In Brief
At the Point Lookout Lighthouse in Maryland, a 1980 investigation recorded what its leader counted as 24 distinct voices — one telling a soldier to fire, one woman saying "This is my home." The lighthouse sits on a spit of land that buried 3,384 prisoners.
The Full Story
At the Point Lookout Lighthouse in Maryland, a famous ghost hunter spent part of 1980 recording the voices of people who weren't there. Hans Holzer brought a team to the white keeper's house at the invitation of the park manager, and his recordings counted 24 distinct voices in and around the building — men and women, speaking and singing. One, he believed, was a Civil War soldier, caught saying "Fire if they get too close to you." Another, a woman, said "This is my home." Holzer walked away calling the place "haunted as hell."

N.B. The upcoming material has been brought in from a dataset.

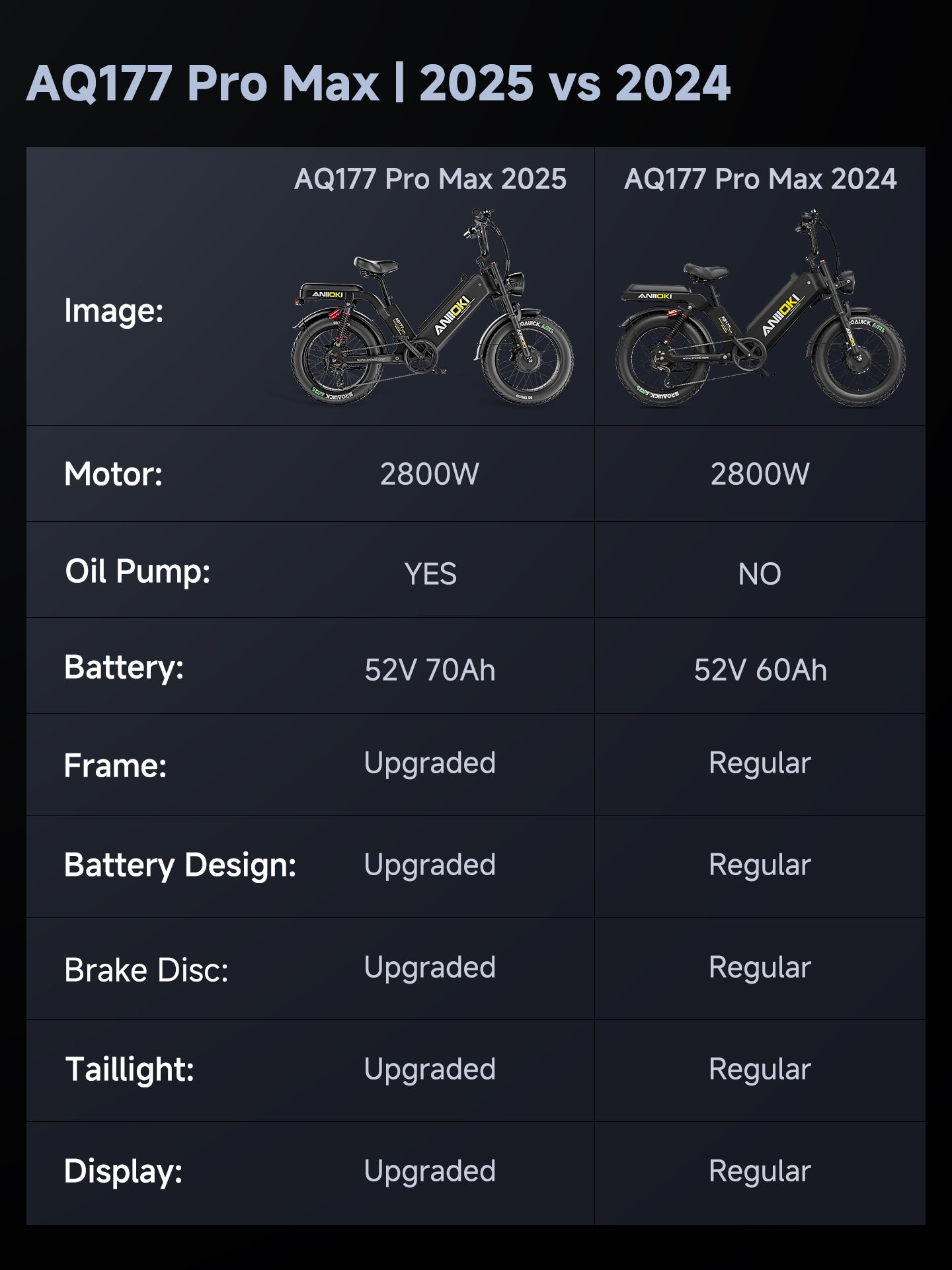This screenshot has height=1270, width=952.
Task: Select the AQ177 Pro Max 2025 column header
Action: [430, 179]
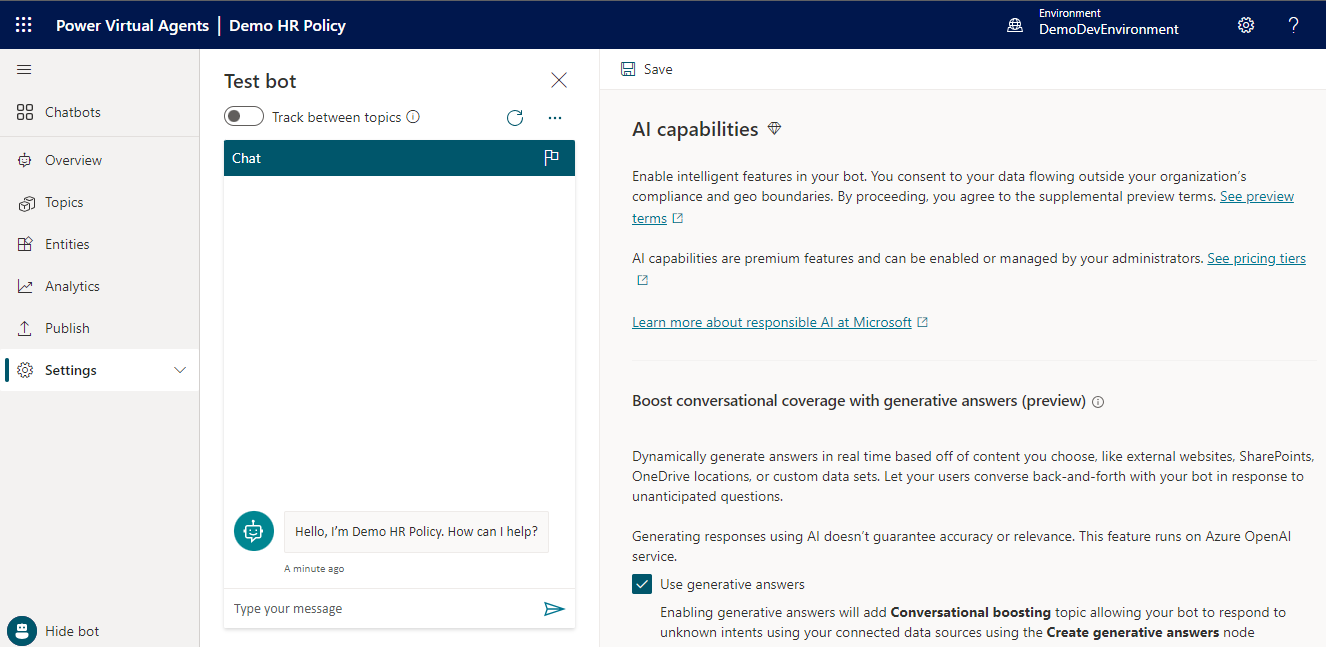Click the flag icon in the Chat header

551,157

The woman, the story goes, is Ann Davis. Her father James was the lighthouse's first keeper when it was lit in 1830, and he died about two months into the job. Ann took over the light and kept it until her own death in 1847. People say she still appears at the head of the stairs, in a blue skirt and white blouse.

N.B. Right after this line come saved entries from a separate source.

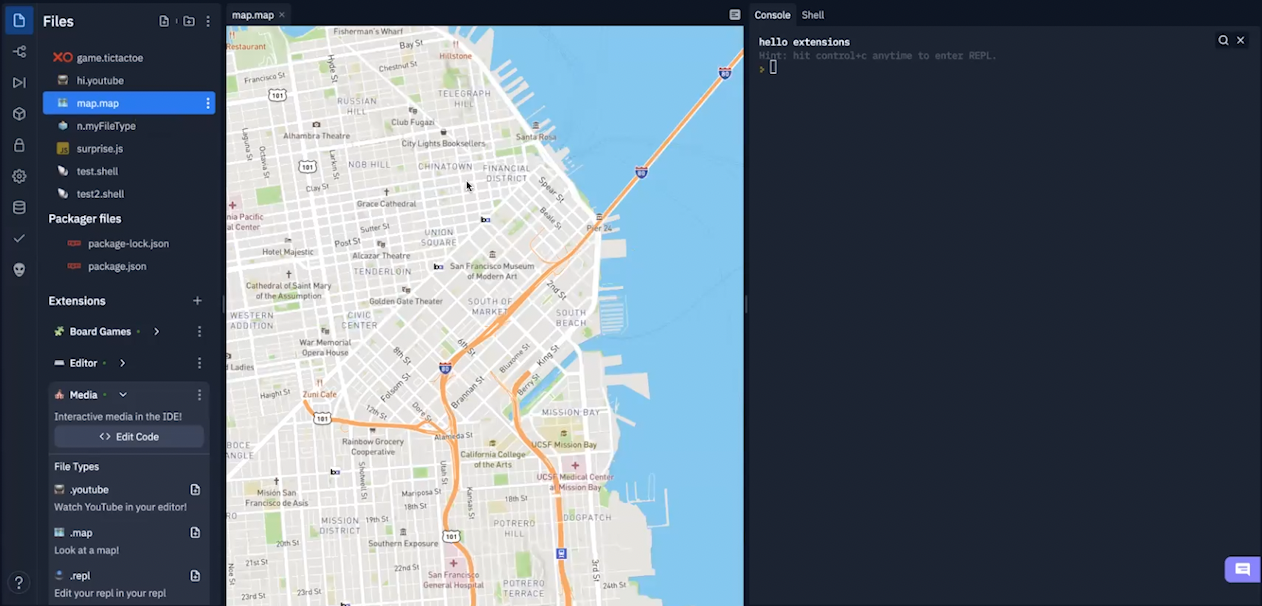The height and width of the screenshot is (606, 1262).
Task: Expand the Editor extension
Action: (x=121, y=362)
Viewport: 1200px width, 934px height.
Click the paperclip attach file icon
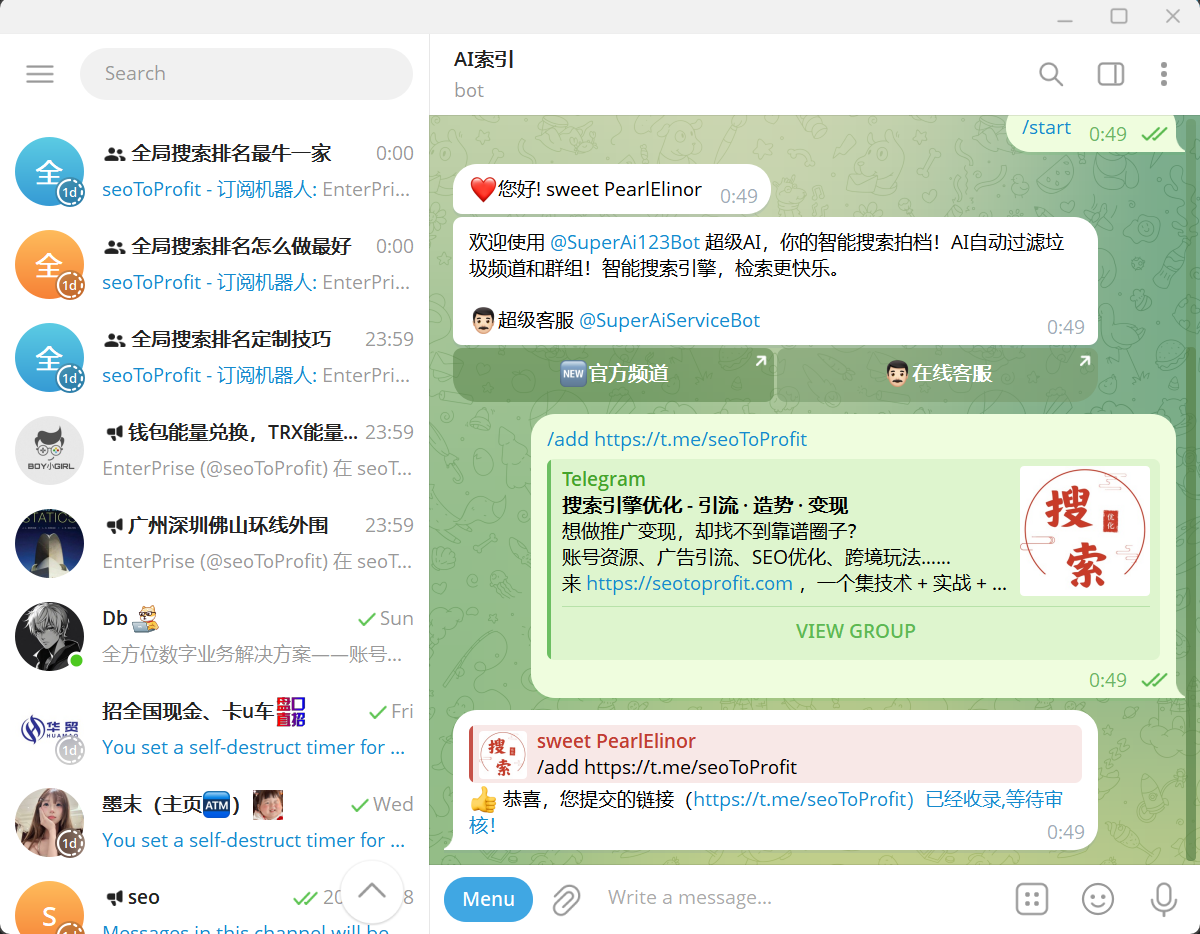tap(566, 899)
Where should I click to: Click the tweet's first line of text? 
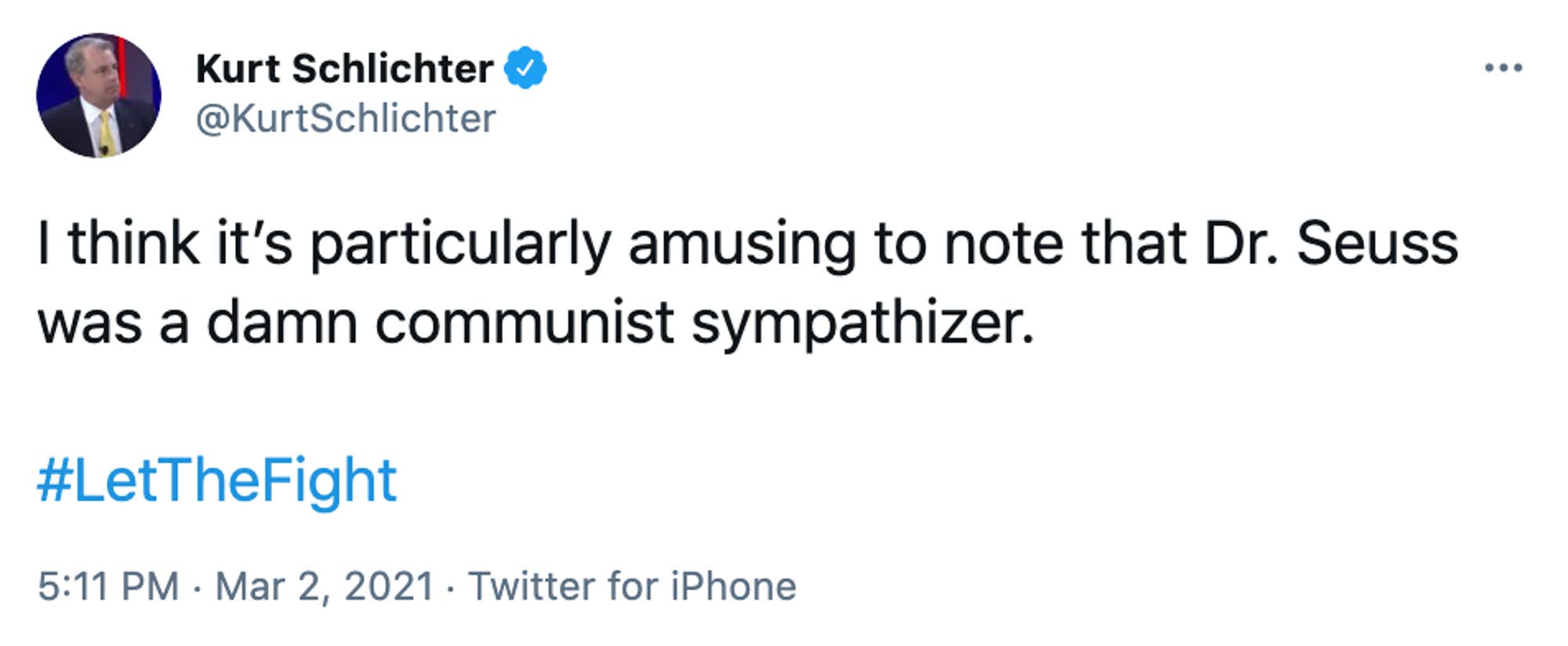point(747,244)
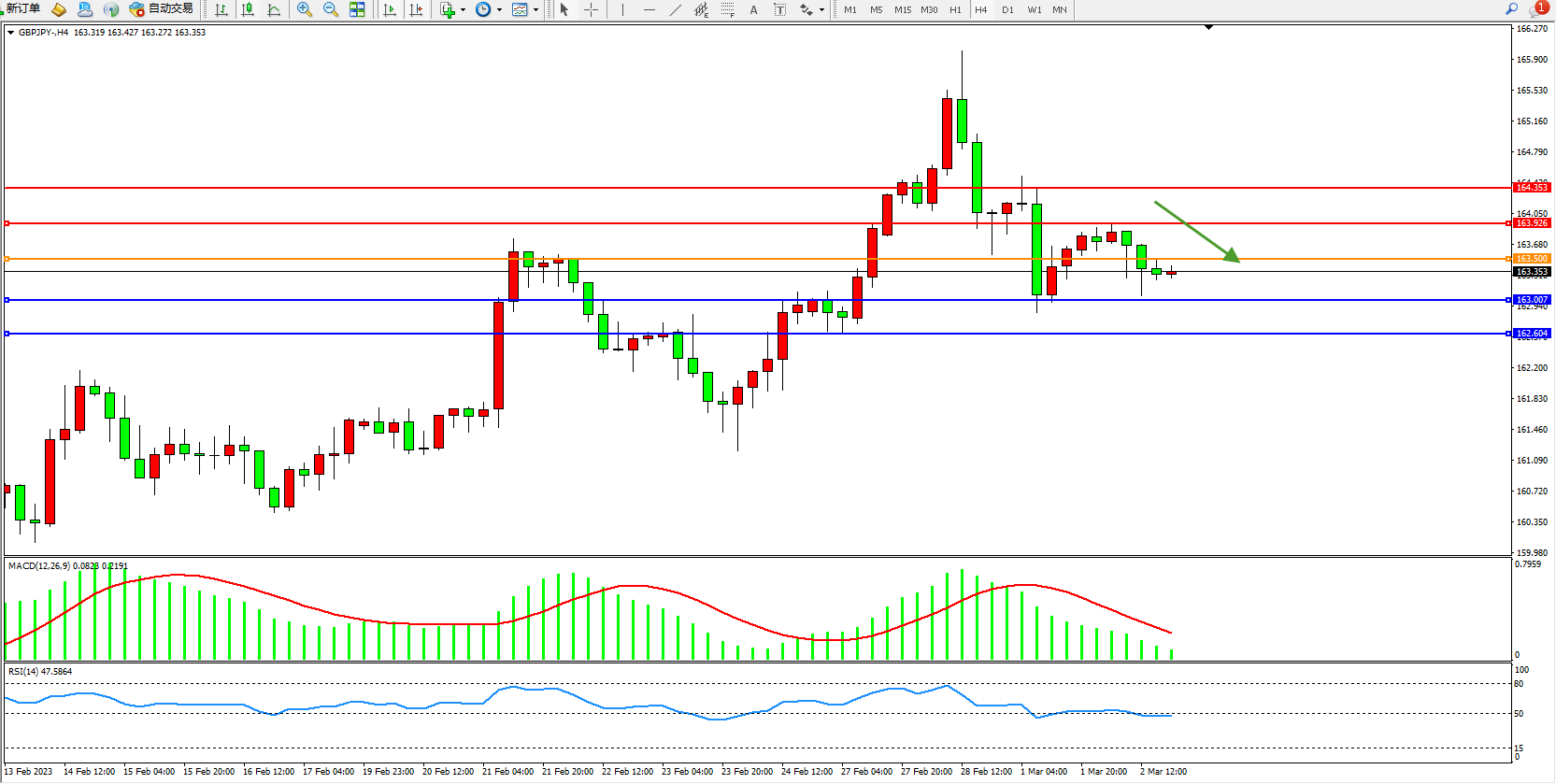1556x784 pixels.
Task: Switch to the M15 timeframe
Action: point(902,9)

She has had company. The light station sits at the southernmost tip of a Maryland peninsula, where the Potomac runs into the Chesapeake — and that same point held the largest Union prison camp of the Civil War. Camp Hoffman went up after Gettysburg, a 40-acre field of tents behind a tall fence with a guard walk along the top. Roughly 50,000 Confederate soldiers passed through it. Nearly 4,000 died of bad water, thin food, and disease, and a mass grave on the point holds 3,384 of them under an inscribed pillar.

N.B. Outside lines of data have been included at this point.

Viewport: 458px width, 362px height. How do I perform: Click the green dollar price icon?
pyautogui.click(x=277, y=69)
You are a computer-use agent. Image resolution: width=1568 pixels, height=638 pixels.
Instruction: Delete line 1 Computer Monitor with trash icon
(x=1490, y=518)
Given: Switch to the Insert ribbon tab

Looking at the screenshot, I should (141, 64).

The water around the point took its own. In 1864 the gunboat USS Tulip blew up on the Potomac when its condemned boiler was fired against orders; of 57 crew, 47 were killed at once. In 1878 the steamer Express sank in a storm off Point Lookout, and an officer named Joseph Haney drowned rowing for shore. His body washed up later and was buried nearby. The story has him still knocking: a lighthouse resident opened the door to no one and found only puddles of water leading back toward the bay.
The last people to live in the lighthouse logged what stayed. Laura Berg, the final resident, reported heavy boots in the hallway, a foul smell shut inside one room, two transparent figures in the basement, and a woman's voice singing at the top of the stairs. The park manager heard snoring in an empty kitchen and watched three candles burn down at three different rates. A ranger kept seeing the same man run across the same stretch of old road, near the cemetery where they buried the smallpox dead.
The light went dark in 1965. The voices, by every account, did not.